Cobalt Data Curation
Leveraging advanced topological data analysis, Cobalt offers a uniquely helpful approach to organizing and understanding large datasets. Unlike conventional methods for data exploration such as tSNE and UMAP, Cobalt provides groupings of data browsable at multiple levels of resolution. This innovative breakthrough allows data scientists to:
Easily identify and select the most pertinent information for their specific domain
Eliminate irrelevant or low-quality data that could harm model performance and unnecessarily bloat model size
Curate groups of data with high natural similarity for pre-training
Automatically surface groups of problematic data to address with fine tuning and evaluation
Detect and address production drift
By guiding intelligent and targeted data curation, Cobalt significantly enhances the quality and relevance of training and tuning data, laying a solid foundation for high-quality (more accurate and domain-specific) AI models.

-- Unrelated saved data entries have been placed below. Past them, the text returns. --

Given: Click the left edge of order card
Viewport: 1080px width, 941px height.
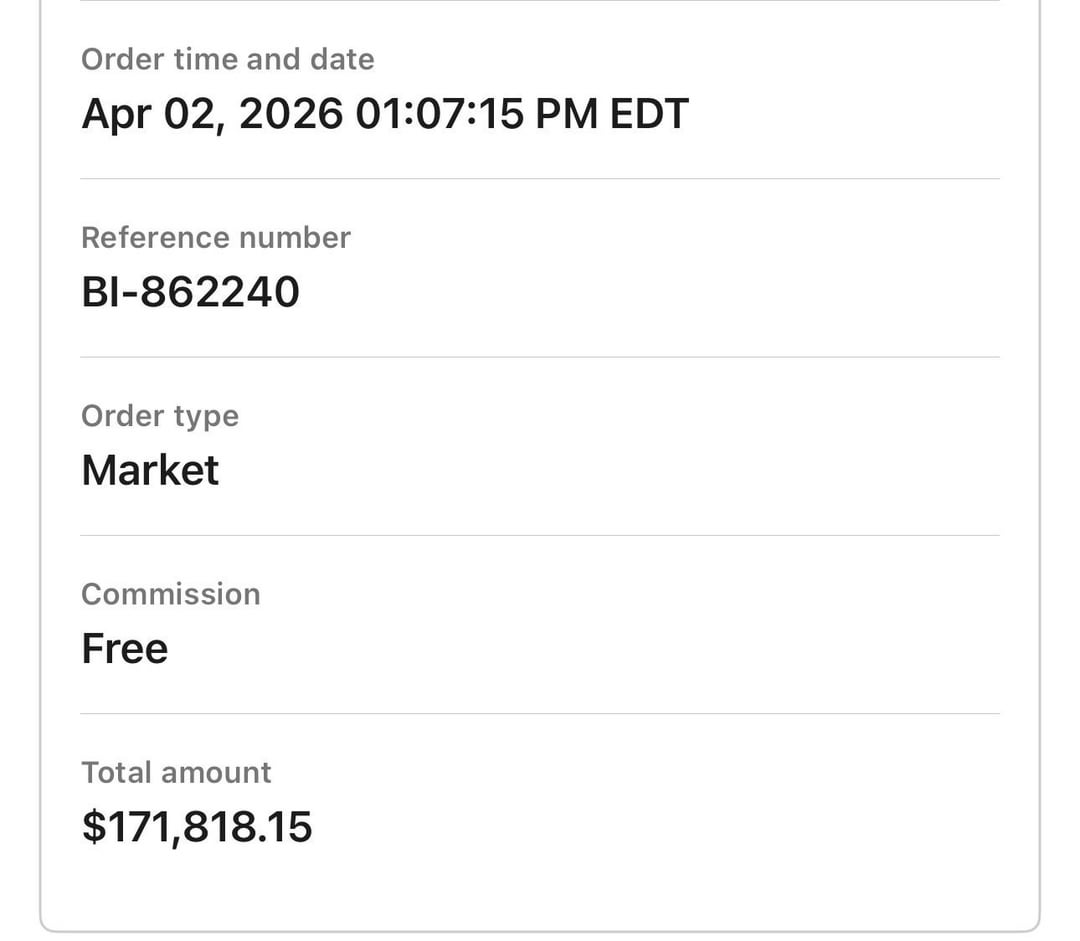Looking at the screenshot, I should point(40,450).
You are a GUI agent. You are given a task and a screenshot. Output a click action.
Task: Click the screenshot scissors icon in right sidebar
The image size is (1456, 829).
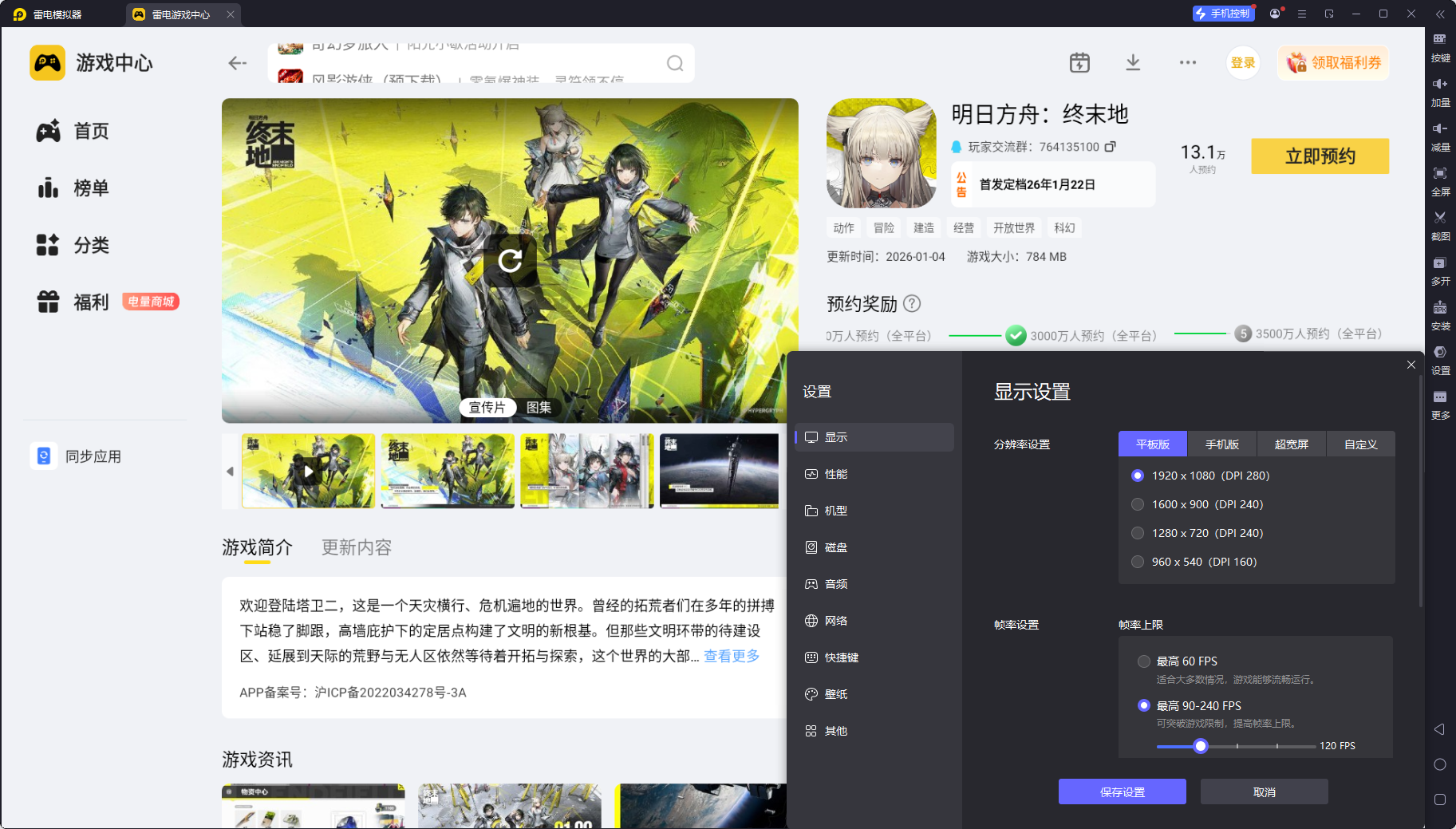click(x=1440, y=218)
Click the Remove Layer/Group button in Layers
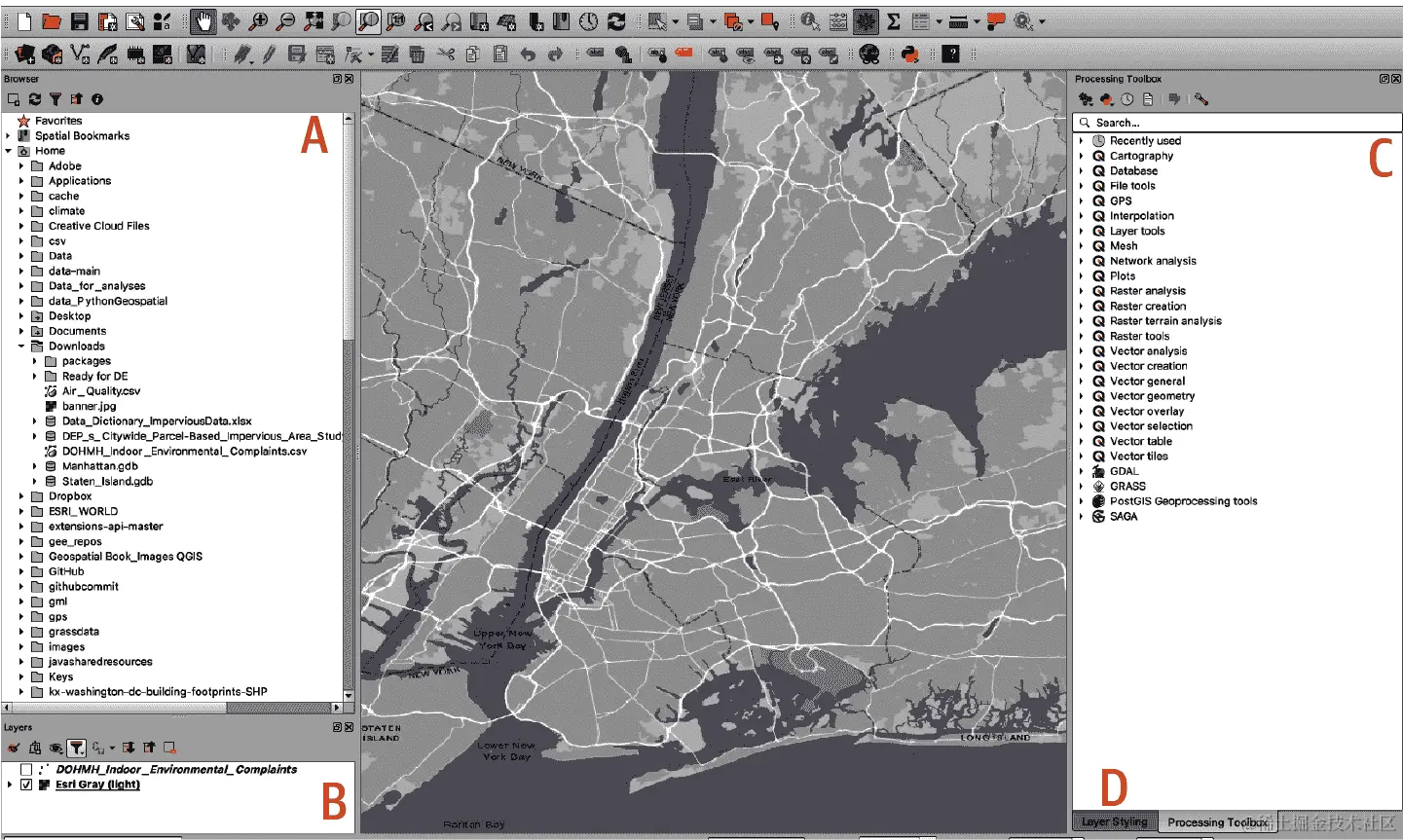This screenshot has height=840, width=1403. pos(169,747)
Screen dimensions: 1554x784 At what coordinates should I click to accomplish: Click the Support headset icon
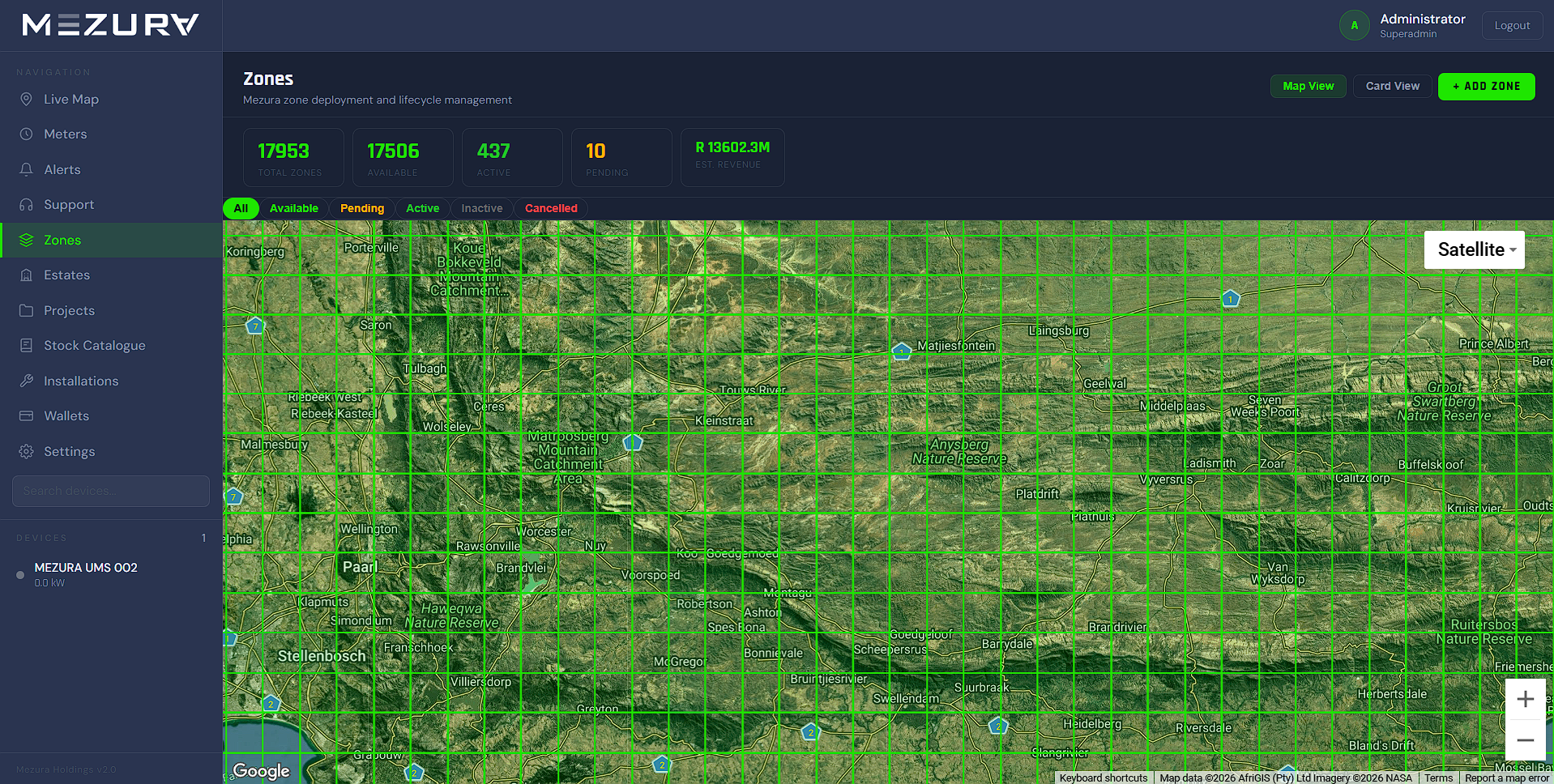(x=26, y=204)
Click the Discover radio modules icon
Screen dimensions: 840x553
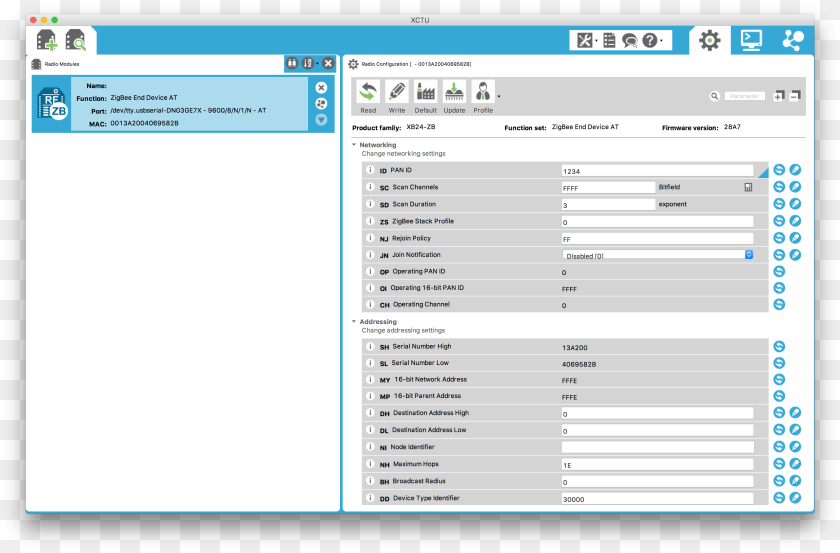pos(76,40)

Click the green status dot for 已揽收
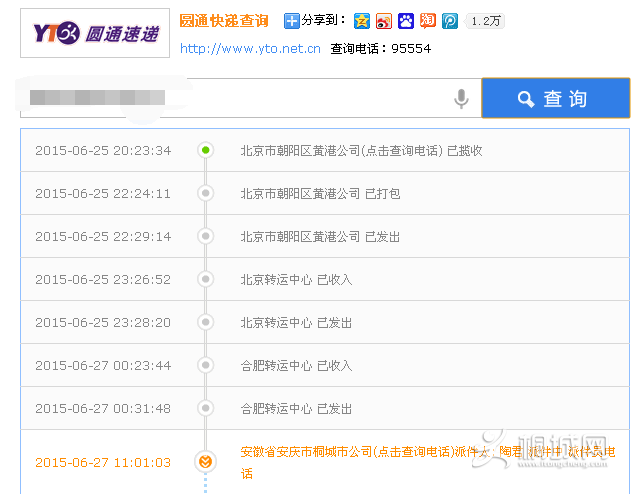coord(205,150)
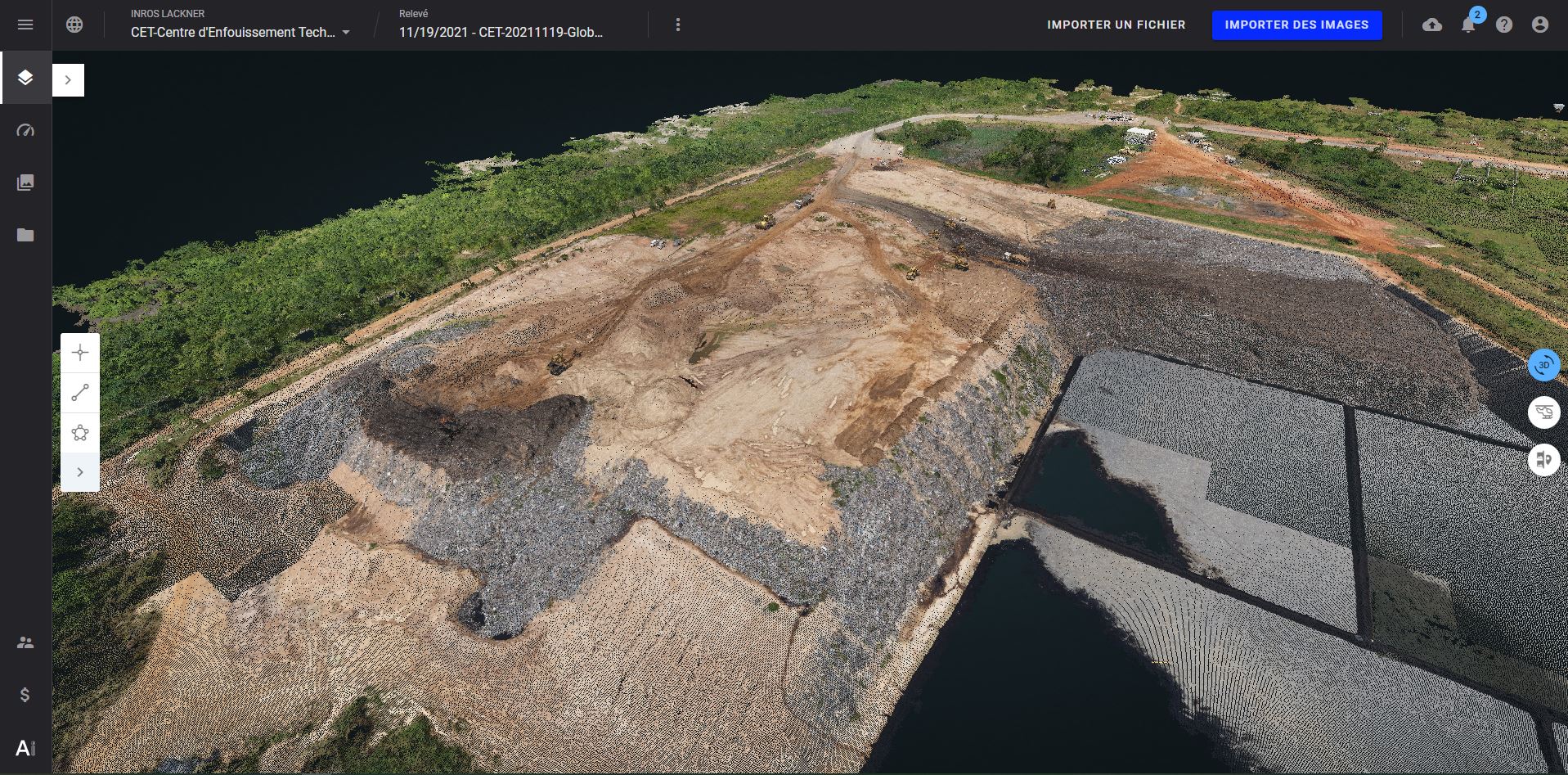This screenshot has width=1568, height=775.
Task: Open the three-dot survey options menu
Action: 677,25
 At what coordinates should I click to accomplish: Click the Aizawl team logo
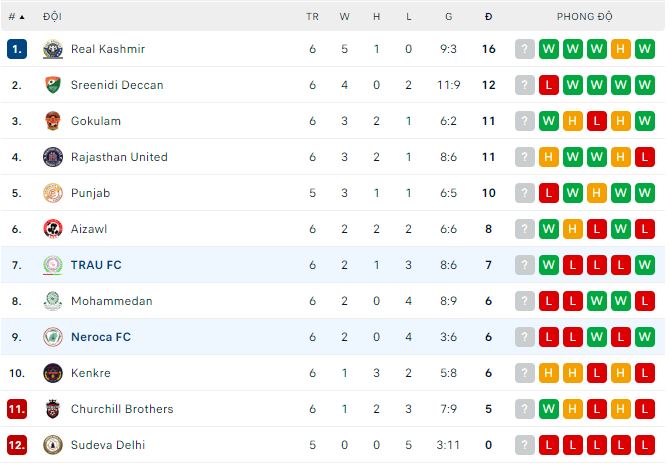tap(53, 229)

Streamline Unsupervised Fine Tuning Process
With Cobalt, continual pre-training becomes a systematic endeavor rather than a haphazard approach. Instead of indiscriminately ingesting all available datasets, teams can now:
Intelligently match training and tuning data to the intended model purpose
Sift through the garbage to train on the gold, ensuring more robust and accurate models
Rapidly adapt foundation models for context-specific applications
This targeted approach significantly reduces the time and resources required for fine tuning foundational LLMs, thereby improving model quality and relevance to the intended domain.
Real-World Application
A compelling example of Cobalt's practical application involves a data scientist developing an AI assistant for American football broadcast commentary. Starting with a vast sports and athletics corpus, Cobalt automatically categorizes the data into related groups, enabling the data science team to focus on football-related content. This targeted approach ensures the model is trained on the most relevant data, leading to superior performance in its specific domain.
For instance, Cobalt analysis ingests the raw data and automatically highlights clusters with groups of related keywords like "nfl, steelers, pittsburgh" or "fantasy, 12, 11," allowing the data scientists to identify football-related content and intelligently adjust the training data distribution to emphasize it, while de-emphasizing or excluding irrelevant sports information.
The Cobalt Advantage
By leveraging the powerful capabilities, of Cobalt, organizations can:
Reduce Time-to-Production: Streamline the entire process— from pre-training data curation to confident model deployment.
Improve Model Quality: Ensure models are trained and tuned on the most relevant and high-quality data.
Increase ROI: Minimize investment costs while maximizing returns through more effective AI solutions.